**Requirements**
Rewrite the entries below, changing "title bar" to "menu bar" and keeping everything else the same.

**Task inputs**
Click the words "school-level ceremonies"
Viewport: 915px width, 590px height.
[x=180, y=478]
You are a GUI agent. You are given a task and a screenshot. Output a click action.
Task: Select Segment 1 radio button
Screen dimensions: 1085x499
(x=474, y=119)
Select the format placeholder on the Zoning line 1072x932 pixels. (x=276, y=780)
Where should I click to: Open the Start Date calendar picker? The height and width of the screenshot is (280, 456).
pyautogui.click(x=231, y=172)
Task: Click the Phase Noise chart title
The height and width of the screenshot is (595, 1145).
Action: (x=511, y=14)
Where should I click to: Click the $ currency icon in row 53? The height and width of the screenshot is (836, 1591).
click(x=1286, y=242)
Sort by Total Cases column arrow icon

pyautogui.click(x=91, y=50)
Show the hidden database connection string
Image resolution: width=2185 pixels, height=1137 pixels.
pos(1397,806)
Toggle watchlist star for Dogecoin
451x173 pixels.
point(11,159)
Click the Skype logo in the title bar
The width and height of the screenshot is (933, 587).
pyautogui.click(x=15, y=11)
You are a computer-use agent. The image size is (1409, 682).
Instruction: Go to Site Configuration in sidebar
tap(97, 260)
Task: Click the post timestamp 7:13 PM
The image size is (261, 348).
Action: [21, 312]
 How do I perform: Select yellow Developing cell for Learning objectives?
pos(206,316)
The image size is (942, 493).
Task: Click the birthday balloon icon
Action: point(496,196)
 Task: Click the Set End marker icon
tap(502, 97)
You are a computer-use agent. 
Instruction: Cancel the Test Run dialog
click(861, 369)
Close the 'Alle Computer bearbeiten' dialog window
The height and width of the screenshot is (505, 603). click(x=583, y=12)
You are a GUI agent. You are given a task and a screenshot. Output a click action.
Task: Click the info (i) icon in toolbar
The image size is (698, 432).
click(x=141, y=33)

**Completed exercise**
Click the words "school-level ceremonies"
Viewport: 915px width, 590px height.
[x=180, y=478]
You are a GUI agent. You are given a task and a screenshot. Output a click action.
Task: Select Segment 1 radio button
Screen dimensions: 1085x499
(x=474, y=119)
Select the format placeholder on the Zoning line 1072x932 pixels. (x=276, y=780)
Where should I click to: Open the Start Date calendar picker? The height and width of the screenshot is (280, 456).
pyautogui.click(x=231, y=172)
Task: Click the Phase Noise chart title
The height and width of the screenshot is (595, 1145).
Action: (x=511, y=14)
Where should I click to: Click the $ currency icon in row 53? The height and width of the screenshot is (836, 1591).
click(x=1286, y=242)
Sort by Total Cases column arrow icon

pyautogui.click(x=91, y=50)
Show the hidden database connection string
Image resolution: width=2185 pixels, height=1137 pixels.
pos(1397,806)
Toggle watchlist star for Dogecoin
451x173 pixels.
point(11,159)
Click the Skype logo in the menu bar
The width and height of the screenshot is (933, 587).
pyautogui.click(x=15, y=11)
You are a computer-use agent. The image size is (1409, 682).
Instruction: Go to Site Configuration in sidebar
tap(97, 260)
Task: Click the post timestamp 7:13 PM
The image size is (261, 348).
Action: [21, 312]
 How do I perform: Select yellow Developing cell for Learning objectives?
pos(206,316)
The image size is (942, 493).
Task: Click the birthday balloon icon
Action: point(496,196)
 Task: Click the Set End marker icon
tap(502, 97)
You are a computer-use agent. 
Instruction: Cancel the Test Run dialog
click(861, 369)
Close the 'Alle Computer bearbeiten' dialog window
The height and width of the screenshot is (505, 603). click(x=583, y=12)
You are a GUI agent. You are given a task and a screenshot. Output a click action.
Task: Click the info (i) icon in toolbar
The image size is (698, 432).
click(x=141, y=33)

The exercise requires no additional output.